- Date: January 1, 1936
- Season: 1935
- Stadium: Rose Bowl Stadium
- Location: Pasadena, California
- MVP: Keith Topping (E) – Stanford Monk Moscrip (E) – Stanford
- Referee: Bob Morris
- Attendance: 84,784

= 1936 Rose Bowl =

American college football game

The 1936 Rose Bowl was the 22nd Rose Bowl game, an American post-season college football game that was played on New Year's Day 1936 in Pasadena, California. It featured the undefeated SMU Mustangs against the Stanford Indians, which had one loss. This was the first Rose Bowl to features two teams that were both located west of the Mississippi River, as the bowl game typically pitted the best teams from the eastern and western United States.

==Background==

Stanford had been to six previous Rose Bowls in a span of 34 years (they went to four more in the next 36 years), but they had only compiled a 1–4–1 record. This was the third consecutive Rose Bowl appearance for Stanford's class of 1936 players, nicknamed the "Vow Boys".

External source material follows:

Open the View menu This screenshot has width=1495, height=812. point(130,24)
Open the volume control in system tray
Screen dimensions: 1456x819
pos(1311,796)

SMU had a record of 12–0 and was top-ranked with a defense that had shut out their opponents in eight of 12 games. This was their second-ever bowl game (the Mustangs had played in the 1925 Dixie Classic) but their first marquee bowl appearance.

==Game summary==
Not wanting to lose for the third consecutive time in the Rose Bowl, Stanford strove to score first, which they did with Bill Paulman's touchdown run in the first quarter. The rest of the game was a defensive struggle (which is why two ends were named MVP), highlighted by Stanford's six interceptions and SMU's crucial fumble at Stanford's five-yard line. In the end, there were 355 combined yards, but also 25 combined punts and only 15 first downs.

==Scoring==
===First Quarter===
- Stan – Bill Paulman, 1-yard run (Moscrip kick good)

==Game notes==
The game was the first sellout for the Rose Bowl Game with all 84,784 seats filled with a large portion of fans from Texas to watch their Mustangs play. According to the Pasadena Tournament of Roses, there was a request for additional 200,000 tickets.